In August 1977, the Transit got a serious update and facelift, generally that modernized model is referred to as the Transit Mk2.
The last refresh of the series followed at the end of 1983, resulting in the Mk2 Phase 2, as seen here. Worth mentioning is that the Phase 2 was offered with Ford’s direct injected, 2.5 liter four-cylinder diesel engine. The new 68 DIN-hp power unit, marketed as the 2.5 DI, became available in early 1984. It was an evolution of the good ol’ 2.4 liter York (indirect injected) diesel engine, as previously used.
Gasoline engine options were the 1.6 and 2.0 liter OHC four-cylinders and the 3.0 liter Essex V6. The latter was the preferred choice for ambulances and police vehicles, not to mention for bank robbers’ getaway vans.
The most common Transit was the panel van, either a 2,690 mm SWB van with a low roof or a 3,000 mm LWB van with a high roof. GVM-ratings from 2,070 to 3,500 kg. All heavy-duty LWB Transits had dual rear wheels.
“There are 32 different potential door options to choose from”. Almost a case of choice overload. Vans with dual rear wheels (bottom right picture) had black, factory wheel arch trims.

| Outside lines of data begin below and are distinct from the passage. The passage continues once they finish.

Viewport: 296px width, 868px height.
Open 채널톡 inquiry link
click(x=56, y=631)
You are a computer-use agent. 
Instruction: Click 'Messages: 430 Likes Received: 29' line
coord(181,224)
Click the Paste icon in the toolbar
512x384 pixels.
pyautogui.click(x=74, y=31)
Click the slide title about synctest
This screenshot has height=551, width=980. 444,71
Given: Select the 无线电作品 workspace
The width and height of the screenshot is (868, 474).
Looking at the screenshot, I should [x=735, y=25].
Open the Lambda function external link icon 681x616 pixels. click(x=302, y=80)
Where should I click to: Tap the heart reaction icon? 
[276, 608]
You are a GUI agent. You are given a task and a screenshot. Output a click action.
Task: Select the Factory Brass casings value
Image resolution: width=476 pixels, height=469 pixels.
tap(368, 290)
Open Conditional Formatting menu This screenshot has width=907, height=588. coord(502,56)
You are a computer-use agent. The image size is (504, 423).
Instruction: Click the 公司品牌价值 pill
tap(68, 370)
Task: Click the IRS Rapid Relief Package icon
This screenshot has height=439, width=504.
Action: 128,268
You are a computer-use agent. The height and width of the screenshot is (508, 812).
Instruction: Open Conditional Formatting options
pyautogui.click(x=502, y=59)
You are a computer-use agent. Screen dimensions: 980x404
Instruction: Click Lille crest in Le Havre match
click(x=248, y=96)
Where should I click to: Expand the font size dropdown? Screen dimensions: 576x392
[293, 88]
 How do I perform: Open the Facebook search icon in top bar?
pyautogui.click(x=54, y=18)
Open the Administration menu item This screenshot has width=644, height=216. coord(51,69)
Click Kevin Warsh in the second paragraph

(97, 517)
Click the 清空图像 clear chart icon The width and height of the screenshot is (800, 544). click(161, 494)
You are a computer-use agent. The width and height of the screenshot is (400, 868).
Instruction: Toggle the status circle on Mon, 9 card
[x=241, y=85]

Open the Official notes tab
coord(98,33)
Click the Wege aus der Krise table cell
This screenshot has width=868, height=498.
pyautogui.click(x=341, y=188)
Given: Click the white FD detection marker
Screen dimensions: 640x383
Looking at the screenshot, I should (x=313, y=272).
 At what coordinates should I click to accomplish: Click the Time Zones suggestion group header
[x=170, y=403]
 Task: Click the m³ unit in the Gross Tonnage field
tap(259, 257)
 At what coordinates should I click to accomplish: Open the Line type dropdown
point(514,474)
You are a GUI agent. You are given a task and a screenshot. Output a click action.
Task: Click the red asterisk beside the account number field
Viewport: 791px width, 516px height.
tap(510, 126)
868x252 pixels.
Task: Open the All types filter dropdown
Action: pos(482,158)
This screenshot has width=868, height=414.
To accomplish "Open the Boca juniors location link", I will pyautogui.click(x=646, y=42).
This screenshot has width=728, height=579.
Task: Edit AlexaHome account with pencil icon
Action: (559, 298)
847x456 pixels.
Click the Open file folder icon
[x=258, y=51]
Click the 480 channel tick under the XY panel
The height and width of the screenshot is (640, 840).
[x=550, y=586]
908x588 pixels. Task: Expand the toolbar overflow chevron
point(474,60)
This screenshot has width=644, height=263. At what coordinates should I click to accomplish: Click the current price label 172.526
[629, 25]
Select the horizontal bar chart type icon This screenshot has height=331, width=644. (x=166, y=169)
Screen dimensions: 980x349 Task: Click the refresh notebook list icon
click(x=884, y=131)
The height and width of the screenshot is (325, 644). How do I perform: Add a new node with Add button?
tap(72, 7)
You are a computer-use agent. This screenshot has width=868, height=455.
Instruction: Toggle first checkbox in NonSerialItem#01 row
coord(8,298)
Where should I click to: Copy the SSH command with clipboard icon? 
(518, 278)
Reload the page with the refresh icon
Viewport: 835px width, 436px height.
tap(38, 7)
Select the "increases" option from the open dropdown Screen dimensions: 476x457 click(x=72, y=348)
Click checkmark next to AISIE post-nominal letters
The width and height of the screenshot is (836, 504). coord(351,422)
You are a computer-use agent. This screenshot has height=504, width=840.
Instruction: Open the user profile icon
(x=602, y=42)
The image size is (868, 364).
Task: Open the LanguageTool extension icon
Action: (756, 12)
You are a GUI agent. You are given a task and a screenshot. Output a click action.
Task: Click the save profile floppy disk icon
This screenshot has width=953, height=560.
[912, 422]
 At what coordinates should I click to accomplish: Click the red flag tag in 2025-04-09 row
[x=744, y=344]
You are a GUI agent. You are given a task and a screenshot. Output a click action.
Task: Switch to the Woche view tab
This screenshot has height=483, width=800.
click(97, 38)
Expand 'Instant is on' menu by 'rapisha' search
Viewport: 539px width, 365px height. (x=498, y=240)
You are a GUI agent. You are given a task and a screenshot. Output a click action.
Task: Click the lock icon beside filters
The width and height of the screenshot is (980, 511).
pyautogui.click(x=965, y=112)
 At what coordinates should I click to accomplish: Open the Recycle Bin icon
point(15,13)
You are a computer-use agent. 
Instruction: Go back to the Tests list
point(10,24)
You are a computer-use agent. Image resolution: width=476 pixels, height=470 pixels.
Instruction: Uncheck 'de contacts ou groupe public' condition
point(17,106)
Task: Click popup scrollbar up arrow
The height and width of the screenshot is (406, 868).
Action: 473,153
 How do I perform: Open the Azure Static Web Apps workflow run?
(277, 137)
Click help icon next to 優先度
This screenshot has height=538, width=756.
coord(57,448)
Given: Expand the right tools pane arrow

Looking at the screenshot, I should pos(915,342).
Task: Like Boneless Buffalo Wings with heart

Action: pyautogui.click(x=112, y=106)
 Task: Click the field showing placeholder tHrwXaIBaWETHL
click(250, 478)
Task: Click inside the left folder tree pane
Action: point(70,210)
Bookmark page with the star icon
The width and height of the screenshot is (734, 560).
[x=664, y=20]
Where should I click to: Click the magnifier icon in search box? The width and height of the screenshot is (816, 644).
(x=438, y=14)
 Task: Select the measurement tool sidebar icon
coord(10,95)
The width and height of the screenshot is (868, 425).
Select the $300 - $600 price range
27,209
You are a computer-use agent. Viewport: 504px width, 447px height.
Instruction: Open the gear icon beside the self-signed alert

The Transit parcel vans, no further explanation needed.
The factory chassis cab options. A chassis cab is a complete, rolling chassis with a cab; the stage of a truck before it gets a cargo bed or any other body.
The chassis cab was also available with a 3,452 mm long wheelbase. That’s the white Transit in the picture, obviously. Most of the time, the final product was a flatbed truck with dropsides. But as I said, anything was possible, from a box truck to a motorhome.
If you wanted to transport people rather than cargo, then you could choose from a bus, a crewbus or a kombi.
Short wheelbase, low roof, somewhere halfway a minivan and a minibus…
…but a commercial vehicle all the way.
Ford Transit, the nose ahead!
In 1986, an all-new generation of the Transit was introduced. With its highly modern looks and a more car-like interior it was a radical change from the past.
You want something similar these days, yet completely up to date? No problem, Ford offers the Tourneo Custom. That’s the FWD Ford Transit Custom people mover.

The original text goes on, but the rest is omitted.